Pixel coordinate grounding data:
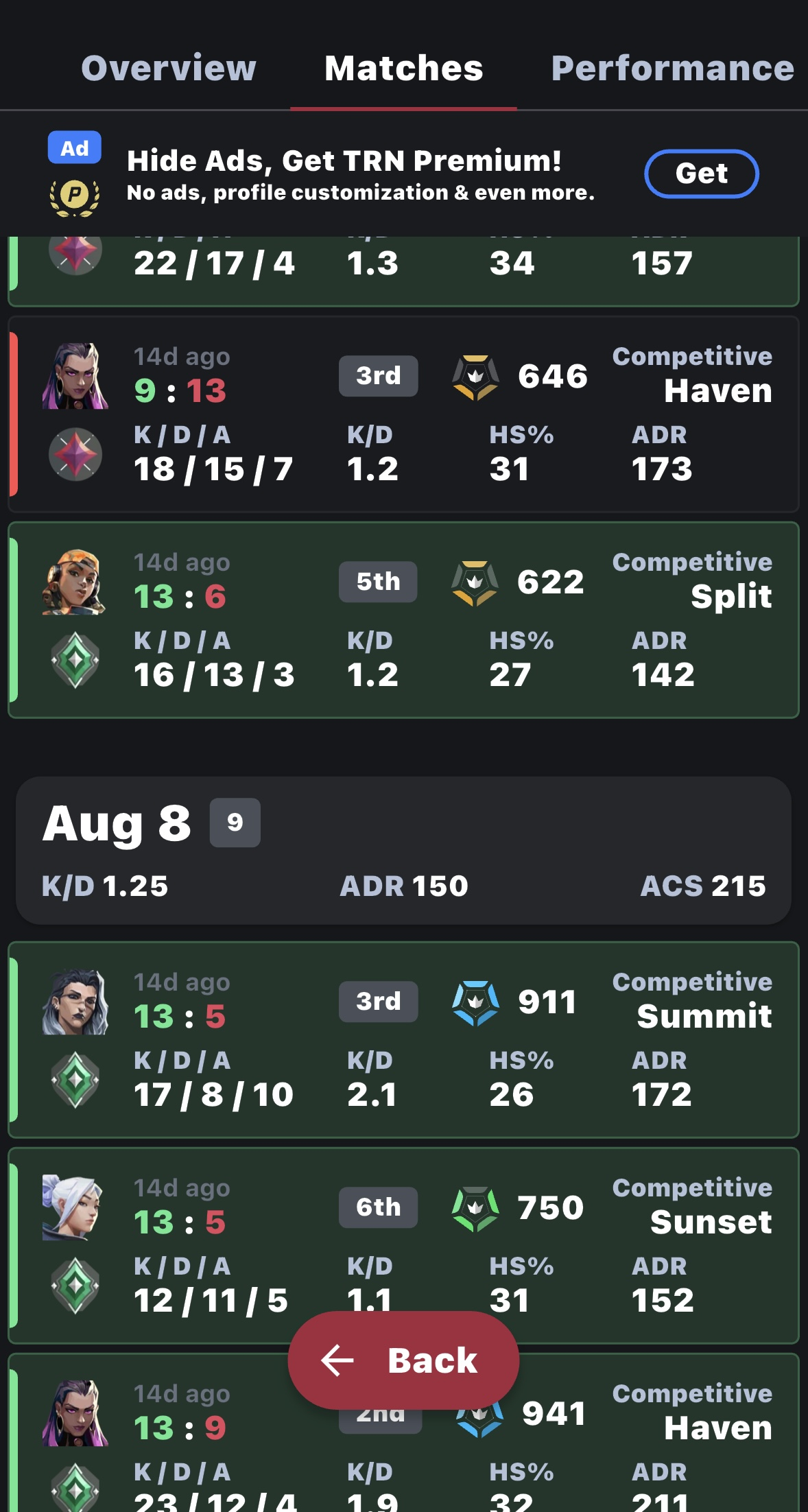Tap the red Back button
The height and width of the screenshot is (1512, 808).
[x=403, y=1360]
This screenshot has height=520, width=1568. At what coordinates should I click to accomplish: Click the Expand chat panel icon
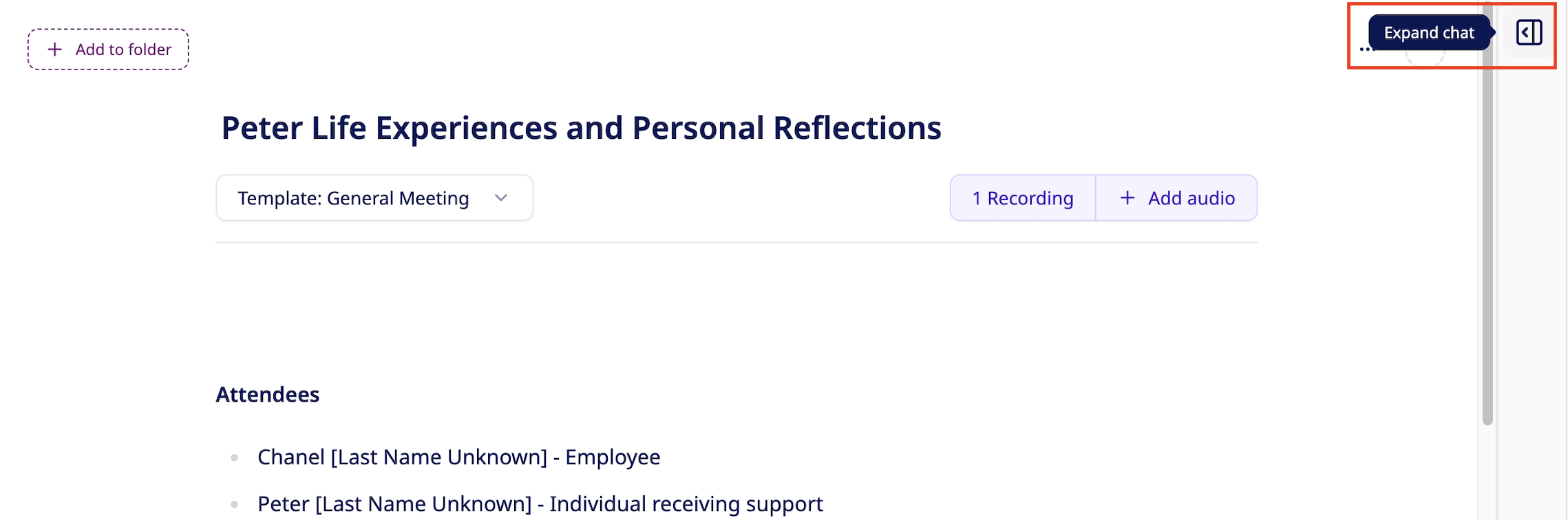[x=1529, y=32]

WORK ITEM: Without any pictures, please write out the lines from the one containing "This screenshot has" through the final line of the data, exactly and inclusive of both ends.

ANSWER AREA:
This screenshot has height=520, width=1568. At what coordinates should I click to accomplish: Click the Expand chat panel icon
[x=1529, y=32]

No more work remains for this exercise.